▶ **Detalles del problema**
Según el texto sobre el concierto de The Who en México, ¿en qué lugar tocó la banda?

▶ **Texto para leer**
▼
Casi medio siglo tuvo que pasar para que la mítica banda inglesa, The Who, pisara por primera vez México para tocar las intensidades de su música ante el público de este país. Por si esto no fuera suficiente, hace 9 años nos dejaron en suspenso cuando cancelaron la que parecía ser su presentación definitiva, pero no: la fecha quedó inconclusa por casi una década. Pero todo eso cambió el miércoles 14 de octubre a las 9.30 de la noche en el Palacio de los Rebotes, el sitio elegido para la batalla rockera más esperada desde los añejos sesenta de la invasión británica.
Y es que a una semana del toquín, todavía no me recupero. Sigo sin creerlo aún, ¿de verdad vi y escuché a Los Quién? Mi incredulidad se vio contagiada por los comentarios de muchos herejes del rock: “¿A poco todavía siguen vivos?”, “¿Todavía tocan?”, “Nel, no voy a pagar para ver a una bola de viejitos revivir sus glorias pasadas”. Meses antes cuando vi el anuncio de que al fin llegarían a México a saldar la deuda con sus fans, supe inmediatamente que estaría ahí. “Ya me vi”, pensé. Tres meses después nadie se apuntó a acompañarme, a pesar de que un boleto extra me quemaba el bolsillo.
Pero si algo aprendí de Robert Plant en vivo hace un par de años, es que los betabeles del rock saben cómo hacer su chamba. Inevitable desconfiar de ellos, ineludible ir a verlos y atestiguarlo de primera mano. La mañana del miércoles una gripe marca diablo que ya llevaba más de una semana continuaba jodiéndome la vida. “Lo mejor es que no vayas al concierto, mejor quédate a descansar”, me dijo alguien que se preocupaba por mí. Por toda respuesta le dije lo siguiente: “Prefiero morirme en la pista antes que perderme a The Who”. Para las 4 de la tarde ya había vomitado medio pulmón un par de veces, respirar y hablar era un esfuerzo titánico.
▲
▶ **Información registrada**
▼
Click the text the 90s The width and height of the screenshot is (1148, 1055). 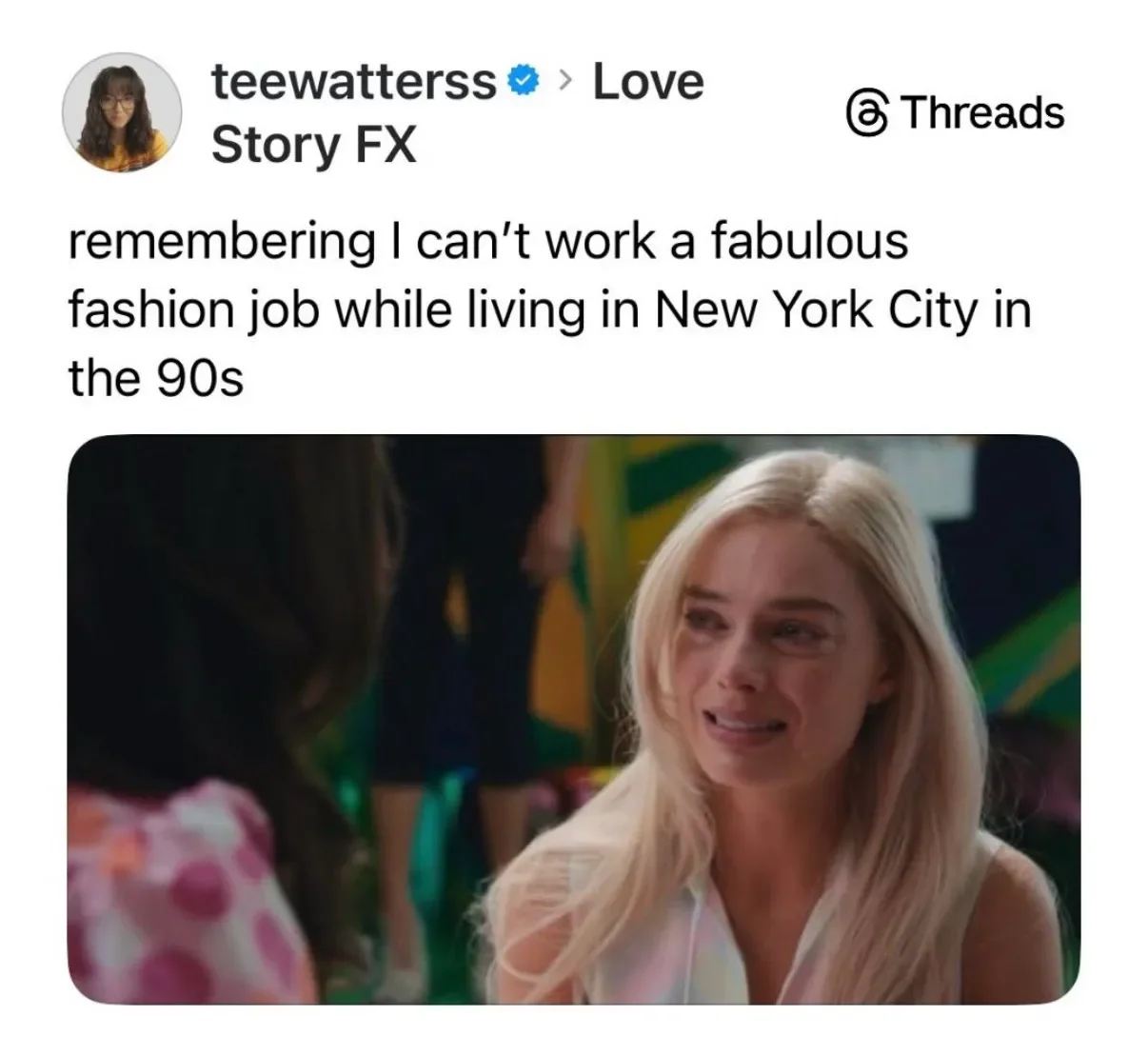(156, 379)
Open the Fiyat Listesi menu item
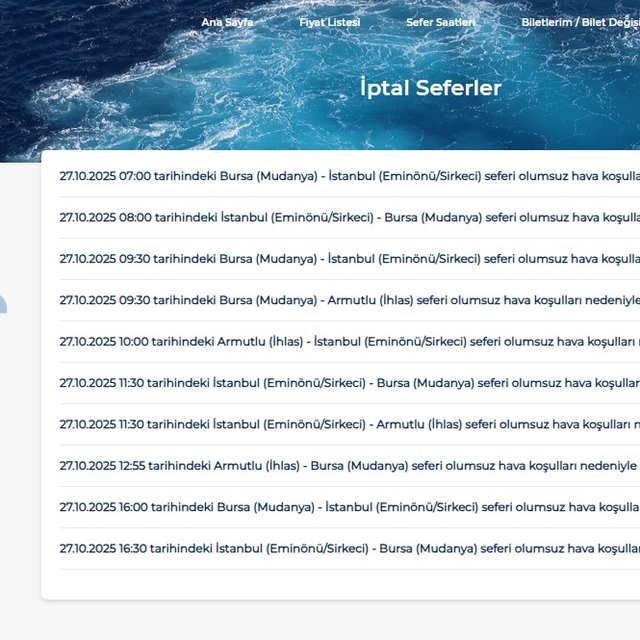 click(x=329, y=22)
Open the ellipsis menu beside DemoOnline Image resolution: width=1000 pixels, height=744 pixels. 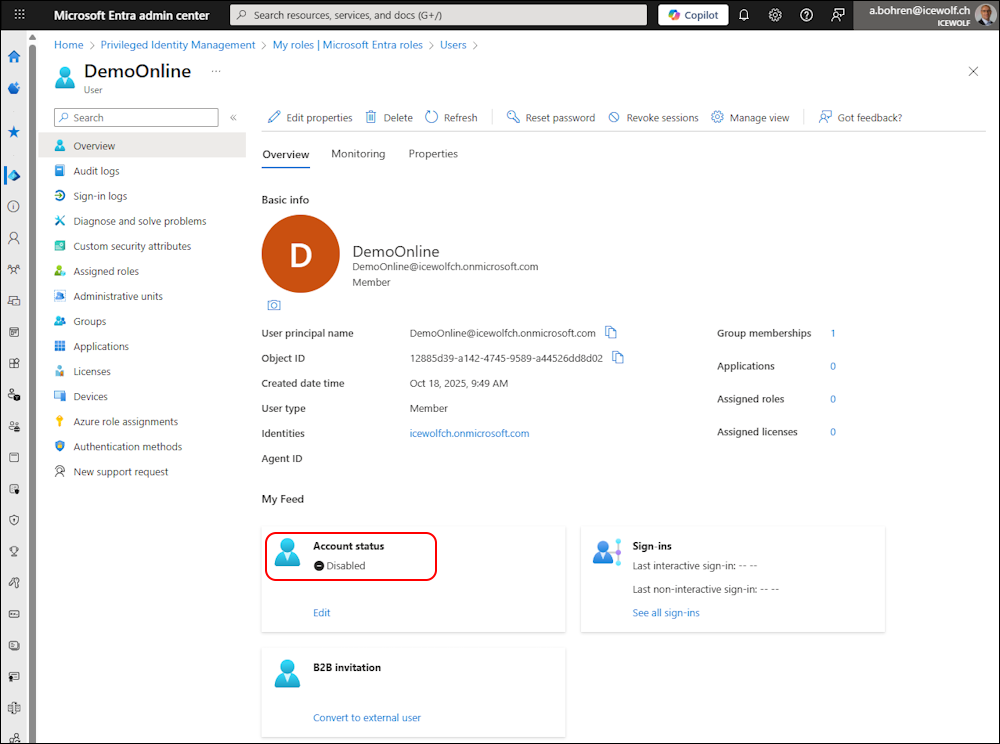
▲
▶ **El resultado**
En el Palacio de los Rebotes.